Guinness Brownies with Baileys Caramel Cheesecake Swirl

These rich and fudgy cheesecake brownies are inspired by the Irish stout's caramel and coffee undertones and the smooth cream liqueur that pairs so well with cocoa.

Prep:

minutes

Cook:

50

minutes

TOtal:

minutes

Ingredients

Brownie Batter

  • 1 cup Guinness
  • 170g (¾ cup, 1 ½ sticks, 12 tbsp) unsalted butter
  • 225g (8 oz) semi-sweet chocolate
  • 280g (1 ¼ cups) granulated sugar
  • 3 large eggs, room temperature
  • 1 tsp pure vanilla extract
  • 145g (1 cup) all-purpose flour
  • ½ tsp salt
  • ½ tsp espresso powder

Cheesecake Batter

  • 250g cream cheese, softened
  • 65g (⅓ cup) granulated sugar
  • 1 large egg yolk
  • ¼ cup Baileys Irish Cream
  • 9 tsp caramel

Instructions

  1. Place the oven rack in the middle of the oven.
  2. Preheat the oven to 350°F.
  3. Butter a 9 x 9 inch baking pan and line with parchment paper.  Make sure to leave an overhang that you can use as handles to remove the brownies from the pan. 
  4. Pour the Guinness into a small saucepan and bring to a boil.
  5. Reduce the heat and let simmer for about 12 minutes, until the Guinness is reduced to ½ cup.
  6. Set the ½ cup of Guinness aside and let cool for 10 minutes.
  7. Melt the butter and the chocolate together in a heat proof bowl placed over a saucepan of simmering water.  The bowl must not touch the water.
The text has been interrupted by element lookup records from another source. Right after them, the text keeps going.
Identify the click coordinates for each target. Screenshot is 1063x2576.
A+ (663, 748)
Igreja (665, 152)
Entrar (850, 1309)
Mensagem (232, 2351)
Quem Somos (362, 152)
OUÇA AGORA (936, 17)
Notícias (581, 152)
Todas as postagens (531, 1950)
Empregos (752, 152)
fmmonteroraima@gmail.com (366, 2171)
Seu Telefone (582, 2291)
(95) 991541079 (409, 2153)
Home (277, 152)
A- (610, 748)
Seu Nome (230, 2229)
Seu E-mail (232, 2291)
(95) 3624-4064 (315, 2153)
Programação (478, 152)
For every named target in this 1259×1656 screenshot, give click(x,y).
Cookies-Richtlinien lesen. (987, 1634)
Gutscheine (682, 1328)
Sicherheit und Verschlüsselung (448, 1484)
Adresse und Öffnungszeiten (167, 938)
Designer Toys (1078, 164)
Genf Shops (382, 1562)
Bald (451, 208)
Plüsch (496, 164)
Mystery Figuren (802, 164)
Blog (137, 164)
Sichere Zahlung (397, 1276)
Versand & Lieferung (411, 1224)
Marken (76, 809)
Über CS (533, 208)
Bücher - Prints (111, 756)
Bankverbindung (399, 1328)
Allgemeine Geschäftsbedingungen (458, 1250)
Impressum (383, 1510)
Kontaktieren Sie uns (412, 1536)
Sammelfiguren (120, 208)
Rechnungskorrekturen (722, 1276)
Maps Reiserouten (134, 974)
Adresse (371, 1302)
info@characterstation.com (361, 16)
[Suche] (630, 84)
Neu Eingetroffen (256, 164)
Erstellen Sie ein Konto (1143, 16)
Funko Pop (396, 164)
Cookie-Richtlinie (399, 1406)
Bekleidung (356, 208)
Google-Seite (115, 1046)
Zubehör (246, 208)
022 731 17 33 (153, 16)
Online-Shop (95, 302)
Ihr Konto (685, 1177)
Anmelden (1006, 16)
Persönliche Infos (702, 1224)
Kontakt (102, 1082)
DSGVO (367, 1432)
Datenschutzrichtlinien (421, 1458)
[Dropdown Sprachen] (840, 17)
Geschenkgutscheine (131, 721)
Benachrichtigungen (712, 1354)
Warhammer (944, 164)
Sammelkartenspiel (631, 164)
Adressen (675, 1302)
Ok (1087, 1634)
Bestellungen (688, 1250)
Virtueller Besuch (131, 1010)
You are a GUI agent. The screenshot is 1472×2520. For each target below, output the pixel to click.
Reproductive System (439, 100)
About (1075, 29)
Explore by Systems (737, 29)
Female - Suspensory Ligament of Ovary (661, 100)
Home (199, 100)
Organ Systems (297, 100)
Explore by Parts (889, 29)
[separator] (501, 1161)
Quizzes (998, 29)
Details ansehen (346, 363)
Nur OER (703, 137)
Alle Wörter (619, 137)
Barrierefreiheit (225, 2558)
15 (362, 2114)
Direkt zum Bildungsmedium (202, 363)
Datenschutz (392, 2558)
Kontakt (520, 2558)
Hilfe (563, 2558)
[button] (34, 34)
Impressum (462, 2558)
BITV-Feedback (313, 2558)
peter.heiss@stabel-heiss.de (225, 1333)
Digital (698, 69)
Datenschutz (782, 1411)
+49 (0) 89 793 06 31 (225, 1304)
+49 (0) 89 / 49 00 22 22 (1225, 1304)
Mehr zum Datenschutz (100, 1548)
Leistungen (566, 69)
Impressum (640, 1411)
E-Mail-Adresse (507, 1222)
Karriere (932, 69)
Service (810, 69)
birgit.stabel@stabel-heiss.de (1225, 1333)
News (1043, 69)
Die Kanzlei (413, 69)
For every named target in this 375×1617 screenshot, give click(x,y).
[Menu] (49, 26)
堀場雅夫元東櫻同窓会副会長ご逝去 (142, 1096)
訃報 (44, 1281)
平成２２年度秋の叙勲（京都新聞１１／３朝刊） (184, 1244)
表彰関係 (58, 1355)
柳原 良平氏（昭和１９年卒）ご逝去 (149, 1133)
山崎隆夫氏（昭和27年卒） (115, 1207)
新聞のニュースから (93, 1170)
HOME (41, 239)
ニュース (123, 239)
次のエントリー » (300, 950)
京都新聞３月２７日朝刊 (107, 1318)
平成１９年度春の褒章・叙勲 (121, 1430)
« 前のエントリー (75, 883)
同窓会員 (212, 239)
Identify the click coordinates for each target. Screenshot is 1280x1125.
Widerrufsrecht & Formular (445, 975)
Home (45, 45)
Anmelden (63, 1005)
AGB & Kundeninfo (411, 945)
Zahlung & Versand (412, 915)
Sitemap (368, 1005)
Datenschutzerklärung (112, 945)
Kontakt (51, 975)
Stir until combined.  
  8. Remove the bowl from the heat.
  9. Whisk in the sugar and Guinness.
  10. Whisk in the eggs and vanilla.
  11. In a small bowl, mix the flour, salt and espresso powder together.
  12. Use a spatula to gently fold the dry ingredients into the batter.
  13. Pour the brownie batter into the prepared pan.
  14. In the bowl of a stand mixer fitted with the paddle attachment, beat the cream cheese, sugar, egg yolk and Baileys together until smooth.
  15. Spread the cheesecake batter over the brownies with a small offset spatula.
  16. Drop 9 dollops of caramel onto the cheesecake batter.
  17. Run a knife through the caramel and cheesecake batter to create swirls.
  18. Bake for 55 minutes, or until a toothpick inserted into the center comes out with moist crumbs. 
  19. Place the pan on a wire rack and let cool completely.
  20. Let the brownies chill in the fridge.
  21. Lift the brownies by the parchment paper overhang and place on a cutting board.
  22. Use a large chef’s knife to slice the brownies into 16 portions.  Rince the knife in hot water and wipe it before each cut to get clean slices.
  23. Store in an airtight container in the refrigerator for up to 3 days.